Securities body ramps up risk surveillance

Securities watchdog, the International Organization of Securities Commissions (IOSCO), has revamped its structure to better identify market risks and develop regulatory standards for capital markets.

IOSCO has approved a new structure and funding so it can continue to “provide the lead in the development of regulatory standards for capital markets”, said Jane Diplock, chair of IOSCO’s executive committee.

The funding changes were to ensure that IOSCO had the resources to identify emerging securities markets risks and could respond to requests for targeted work by the G20 and the Financial Stability Board.

After last week’s IOSCO conference in Cape Town, Diplock said that securities markets did not “as many market participants once fondly believed” regulate themselves. “Regulation must play its part – regulation that aims at sustaining the financial system and preventing individuals and businesses from exploiting and weakening it, even bringing it to its knees.”

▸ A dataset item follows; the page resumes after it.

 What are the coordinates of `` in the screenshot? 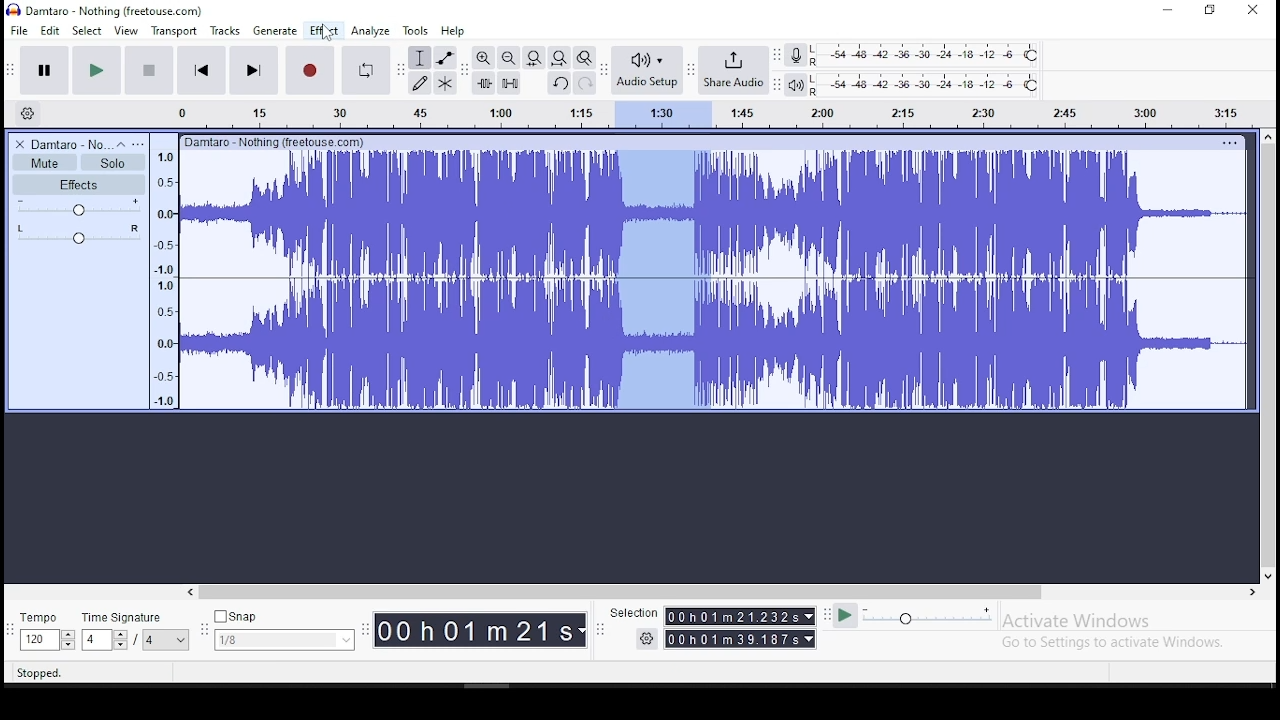 It's located at (775, 53).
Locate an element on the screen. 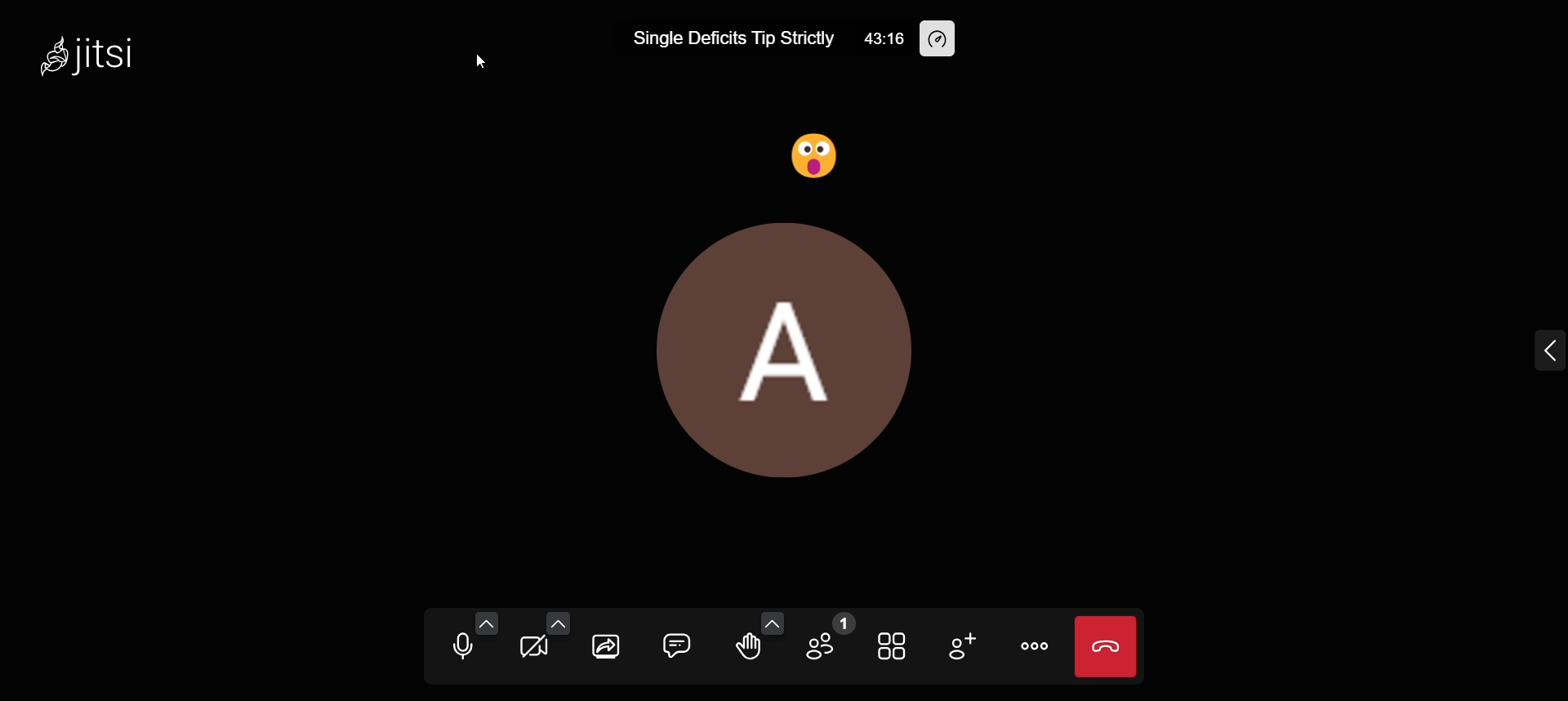 The image size is (1568, 701). participants is located at coordinates (828, 638).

She said IOSCO was now recognised as the standard setter for securities markets regulation by the G20 and international financial institutions.

The decision to re-structure and re-fund ensured that IOSCO could meet those challenges.

Diplock said that the power of IOSCO’s Objectives and Principles for Securities Regulation were in the fact that they were internationally agreed and nationally applicable. “Unlike some other global multilateral efforts which have stalled,” she said, “IOSCO has made significant progress in global standard-setting.

“This is why the G20 has mandated full implementation of the IOSCO Principles in every G20 country and encouraged their use in all others.”

Diplock pointed to what she called IOSCO’s other success story: the development and implementation of a global protocol, the IOSCO MoU, for the exchange of information needed to police and sanction market misconduct.

Of the 122 member regulators, 80 now fully meet the MoU’s requirements and were “engaged in combating fraudulent market activity and its consequences for investors”, Diplock said.

Diplock, who is chair of the soon-to-be-disbanded New Zealand Securities Commission, will stand down this week after 10 years at the NZSC. The irony is that, during this position, she was nicknamed Plane Jane due to the amount of time she spent overseas as the executive chairman of IOSCO.

The New Zealand Shareholders’ Association said the country’s securities commission had failed.The association’s chairman, John Hawkins, described the regulator as a “late-arriving ambulance at the bottom of the cliff”.

Hawkins doubted that Diplock achieved the two main tasks of setting “boundaries of acceptable behaviour in the market” and enforcing the rules.